How awful, but Elle was intrigued. She wanted to know more about how they came to be foster brothers, because she’d met George’s sisters the other day – there were already four Jones kids. What would make his parents take on another two children?
She couldn’t ask though. She could hardly pry when she wasn’t willing to tell him anything about herself. “I’m sorry to hear about Kate’s parents.”
He acknowledged her sympathy with a small nod. “She’s been amazing. What about you? Any siblings?”
This was veering into territory she needed to avoid. “An older brother.” Her heart squeezed when she thought about James, who’d always been her protector and her hero when she was younger. Until Dean came into her life.
She doubted she’d ever be able to fix their relationship, and James had never even tried.

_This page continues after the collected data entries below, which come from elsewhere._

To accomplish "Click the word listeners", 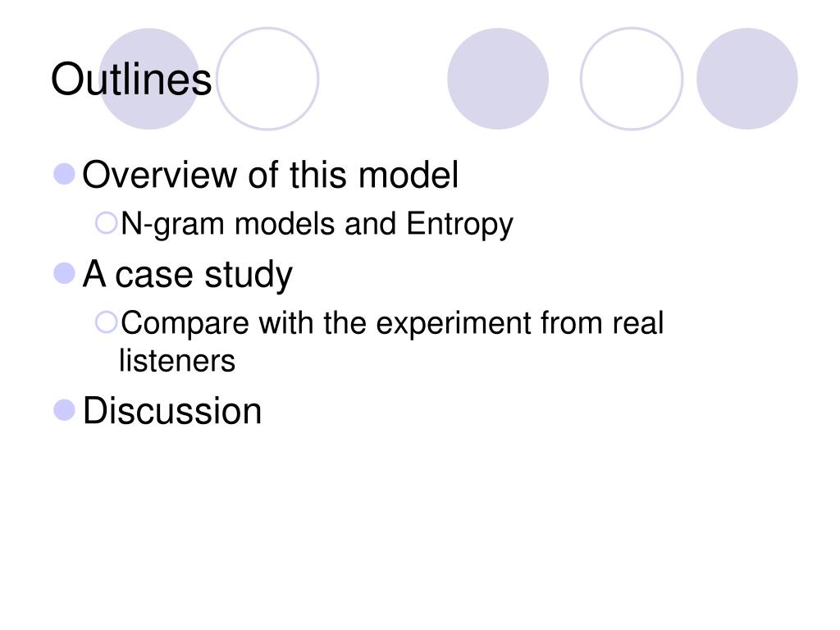I will [177, 361].
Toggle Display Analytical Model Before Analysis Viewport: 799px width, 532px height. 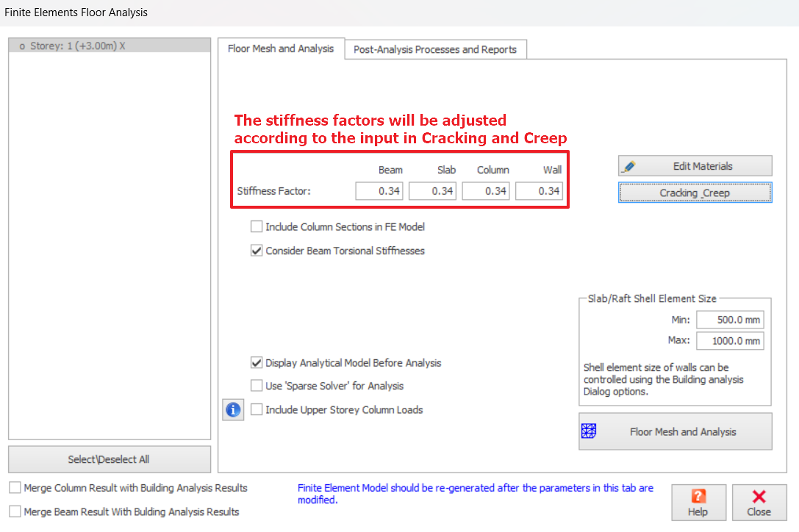pyautogui.click(x=257, y=363)
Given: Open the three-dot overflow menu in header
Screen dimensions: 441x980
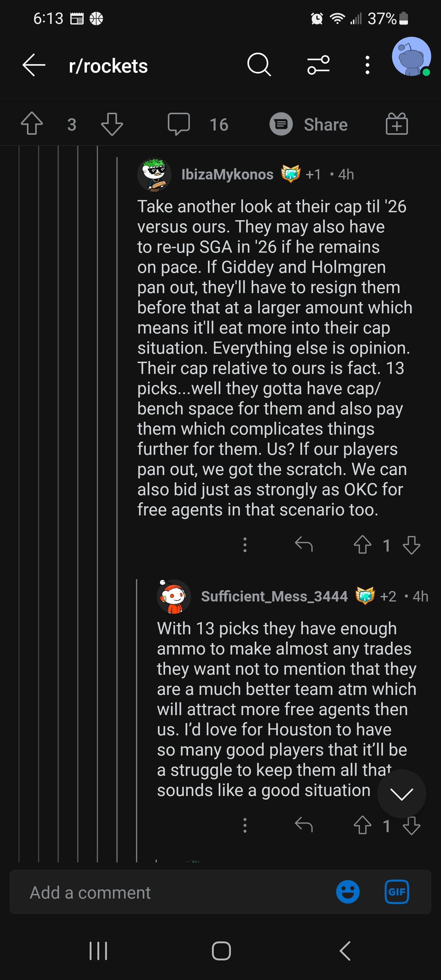Looking at the screenshot, I should click(x=367, y=65).
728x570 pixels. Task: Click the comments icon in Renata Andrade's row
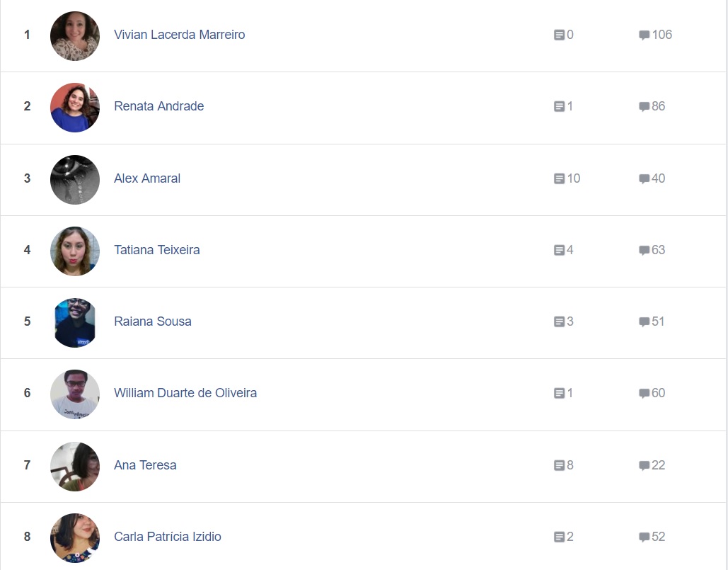(x=644, y=106)
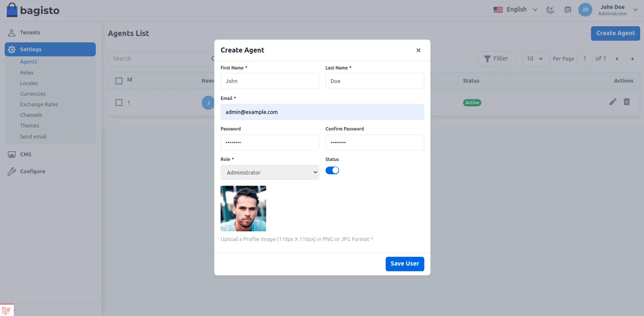644x316 pixels.
Task: Open the edit pencil icon for agent 1
Action: [x=613, y=102]
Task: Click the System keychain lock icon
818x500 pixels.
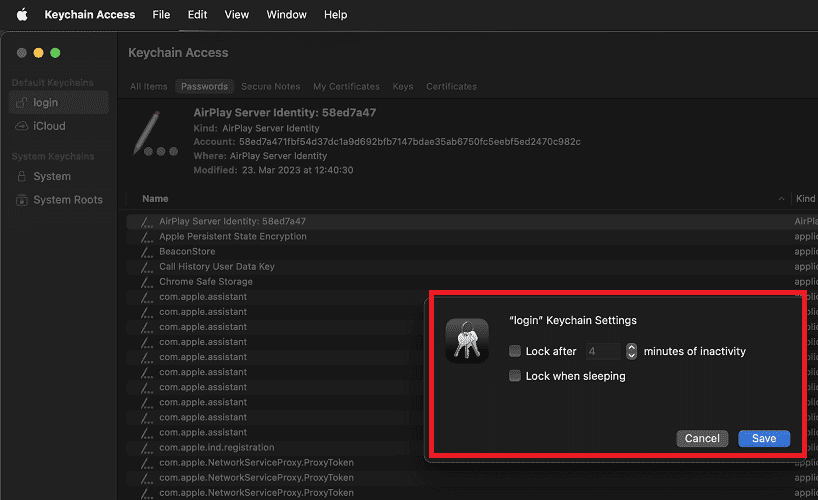Action: pos(22,177)
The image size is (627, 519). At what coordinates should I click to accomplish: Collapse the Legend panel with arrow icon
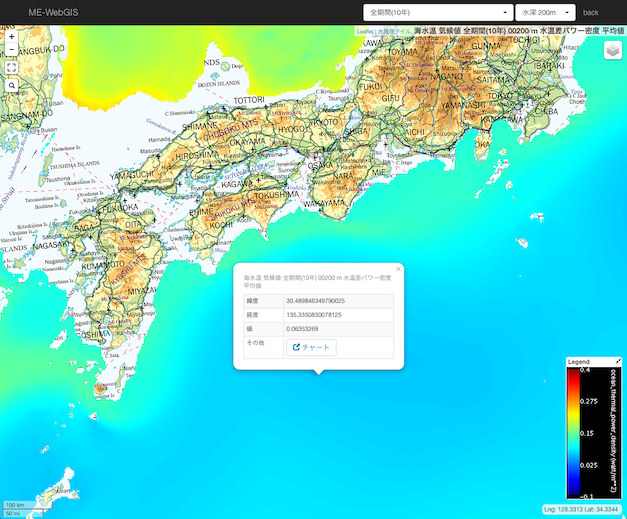click(618, 361)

“What fees will you charge for these artists?” she asked, pushing the CD toward George.
George raised his brows at the abrupt change of topic, but answered smoothly with an amount. “That’s for a two-hour acoustic set on the weekend. Do you want the same artist on Saturday and Sunday?”
“I’ll go with just Saturday,” Elle told him. “On Sundays I might do poetry readings, or author talks or something similar.”
Pride surged up in her. She’d thought it was a good idea as well. She wasn’t sure if it would work, but she’d try it.
George took out a computer tablet and tapped on it. “I’ve got a few availabilities.”
They discussed dates and times until they locked in what suited them both.
“I’ll send you an email with all the details,” George said as he switched off the tablet.
“Thanks.” Elle had her scribbled notes but she wanted to check and confirm everything before she signed.
It was close to closing time and she was far too comfortable sitting across from George. He was surprisingly laidback and easy to be with. He wasn’t scornful of her ideas, and if he disagreed, he did so politely, but let her make her own decision.
“Now the business is done,” George said, giving her a wicked grin that made her skin prickle, “what do I have to do to convince you to go out to dinner with me?”
Elle sat back, shocked. She’d been comfortable, relaxed and he had to throw this curve ball at her.
“You’re so pretty when you get flustered.”
Heat rushed to Elle’s cheeks. She didn’t know what to say, but she had to get out of there.
The bell over the door rang as a customer came in.
She half stood, looked over and froze.
It couldn’t be.
What the heck was she doing in Houston?